(Problem description): Update the items starting with the line with "This screenshot has height=1568, width=706." and going on through the line with "The height and width of the screenshot is (726, 1132)." by changing "Bluetooth status icon" to "Wi-Fi status icon", and give back only those lines with everything else unchanged.

(Saved data entries)
%%
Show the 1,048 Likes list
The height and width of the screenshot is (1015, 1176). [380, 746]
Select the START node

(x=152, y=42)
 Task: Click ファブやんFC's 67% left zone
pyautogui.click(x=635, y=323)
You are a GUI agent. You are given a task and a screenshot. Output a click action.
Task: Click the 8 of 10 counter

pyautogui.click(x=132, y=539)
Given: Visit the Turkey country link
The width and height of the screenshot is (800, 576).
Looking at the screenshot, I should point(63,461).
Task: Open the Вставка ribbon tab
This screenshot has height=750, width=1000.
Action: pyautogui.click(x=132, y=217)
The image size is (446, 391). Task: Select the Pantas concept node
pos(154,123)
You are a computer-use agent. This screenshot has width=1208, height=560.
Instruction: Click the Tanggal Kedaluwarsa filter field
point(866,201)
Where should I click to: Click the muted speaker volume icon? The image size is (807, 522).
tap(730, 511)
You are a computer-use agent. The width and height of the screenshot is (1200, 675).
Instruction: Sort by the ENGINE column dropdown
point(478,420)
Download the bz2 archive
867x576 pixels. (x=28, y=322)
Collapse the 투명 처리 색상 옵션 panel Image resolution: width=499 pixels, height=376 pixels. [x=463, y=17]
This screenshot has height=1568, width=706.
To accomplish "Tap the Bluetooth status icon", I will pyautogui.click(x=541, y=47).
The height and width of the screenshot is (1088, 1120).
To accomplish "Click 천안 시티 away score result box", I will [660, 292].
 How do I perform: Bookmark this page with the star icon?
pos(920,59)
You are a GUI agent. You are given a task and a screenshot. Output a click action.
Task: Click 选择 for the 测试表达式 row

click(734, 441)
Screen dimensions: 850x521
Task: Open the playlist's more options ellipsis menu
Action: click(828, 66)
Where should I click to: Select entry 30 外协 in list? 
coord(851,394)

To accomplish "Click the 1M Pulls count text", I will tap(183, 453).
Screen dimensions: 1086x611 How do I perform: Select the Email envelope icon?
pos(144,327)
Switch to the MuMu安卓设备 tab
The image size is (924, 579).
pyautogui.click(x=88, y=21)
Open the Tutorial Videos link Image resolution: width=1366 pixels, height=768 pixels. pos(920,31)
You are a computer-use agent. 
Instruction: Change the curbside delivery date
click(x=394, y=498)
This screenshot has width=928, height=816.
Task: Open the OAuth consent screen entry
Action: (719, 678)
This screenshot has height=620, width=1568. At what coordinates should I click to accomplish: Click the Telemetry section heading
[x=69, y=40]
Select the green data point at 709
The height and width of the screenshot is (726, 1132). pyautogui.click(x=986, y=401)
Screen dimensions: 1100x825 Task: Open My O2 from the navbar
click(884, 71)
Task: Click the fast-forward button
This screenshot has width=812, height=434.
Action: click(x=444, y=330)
%%
(Result):
This screenshot has height=1568, width=706.
To accomplish "Tap the Wi-Fi status icon", I will pyautogui.click(x=541, y=47).
The height and width of the screenshot is (1088, 1120).
To accomplish "Click 천안 시티 away score result box", I will [660, 292].
 How do I perform: Bookmark this page with the star icon?
pos(920,59)
You are a GUI agent. You are given a task and a screenshot. Output a click action.
Task: Click 选择 for the 测试表达式 row

click(734, 441)
Screen dimensions: 850x521
Task: Open the playlist's more options ellipsis menu
Action: click(828, 66)
Where should I click to: Select entry 30 外协 in list? 
coord(851,394)

To accomplish "Click the 1M Pulls count text", I will tap(183, 453).
Screen dimensions: 1086x611 How do I perform: Select the Email envelope icon?
pos(144,327)
Switch to the MuMu安卓设备 tab
The image size is (924, 579).
pyautogui.click(x=88, y=21)
Open the Tutorial Videos link Image resolution: width=1366 pixels, height=768 pixels. pos(920,31)
You are a computer-use agent. 
Instruction: Change the curbside delivery date
click(x=394, y=498)
This screenshot has width=928, height=816.
Task: Open the OAuth consent screen entry
Action: (719, 678)
This screenshot has height=620, width=1568. At what coordinates should I click to accomplish: Click the Telemetry section heading
[x=69, y=40]
Select the green data point at 709
The height and width of the screenshot is (726, 1132). pyautogui.click(x=986, y=401)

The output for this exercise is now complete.